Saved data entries
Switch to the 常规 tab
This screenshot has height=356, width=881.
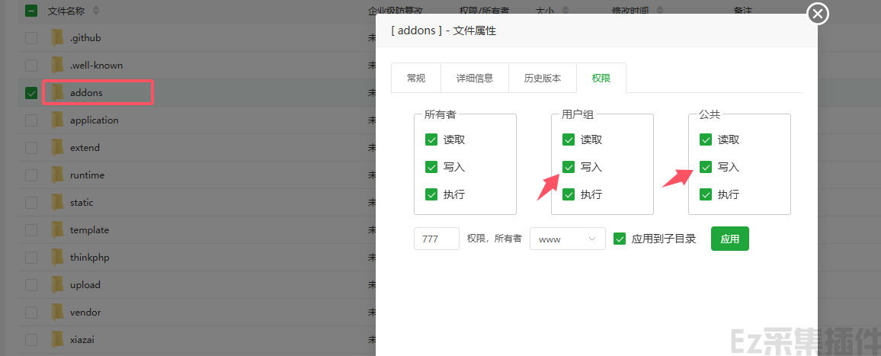416,78
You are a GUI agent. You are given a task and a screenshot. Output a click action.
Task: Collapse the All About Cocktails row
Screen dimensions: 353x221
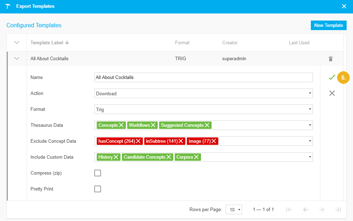(17, 59)
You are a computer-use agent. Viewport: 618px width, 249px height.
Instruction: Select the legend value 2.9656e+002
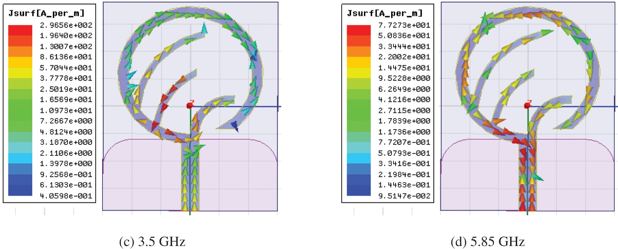coord(66,25)
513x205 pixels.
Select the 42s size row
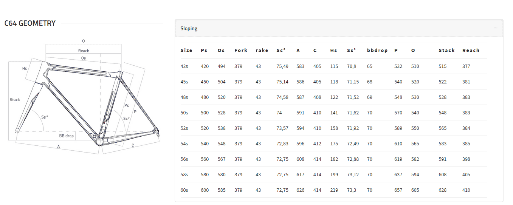[333, 66]
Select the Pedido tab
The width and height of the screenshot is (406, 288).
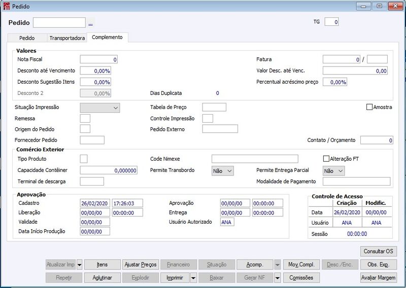click(x=27, y=38)
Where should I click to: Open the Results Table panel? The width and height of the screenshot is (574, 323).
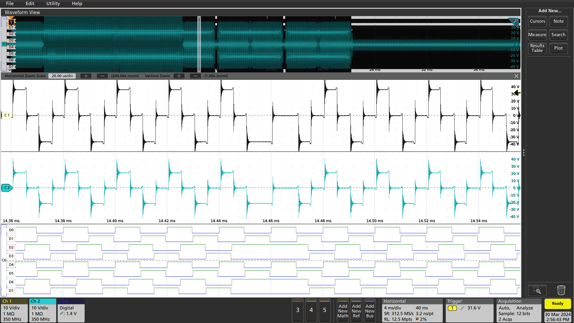click(537, 48)
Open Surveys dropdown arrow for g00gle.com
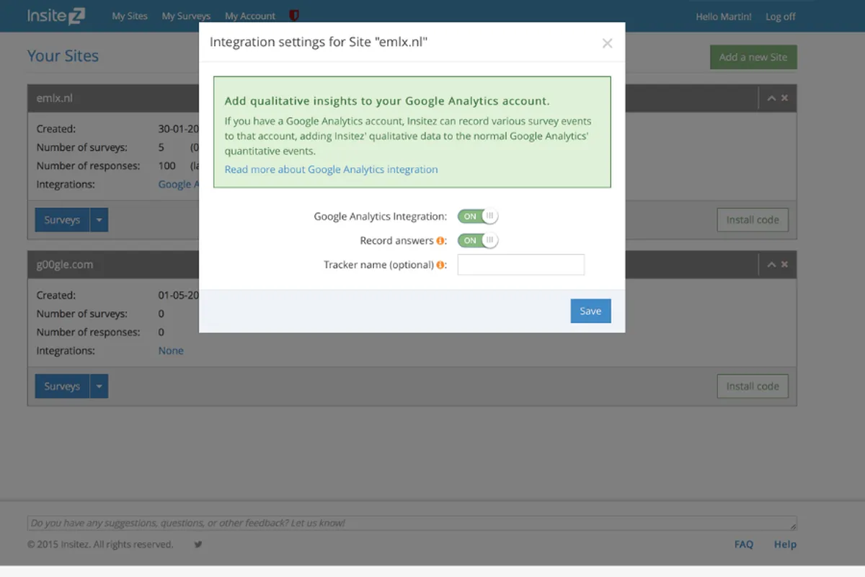865x577 pixels. 99,387
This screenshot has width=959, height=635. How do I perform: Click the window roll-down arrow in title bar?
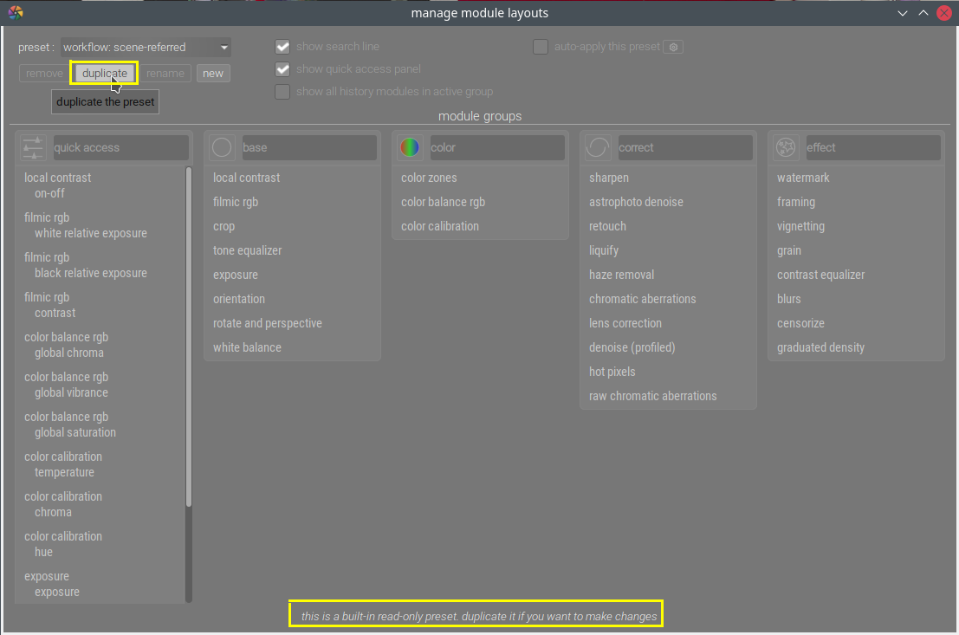(x=903, y=13)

● What is needed
Please give the number of lines in the data above that hold "agent", and write nothing else.

● Solution
2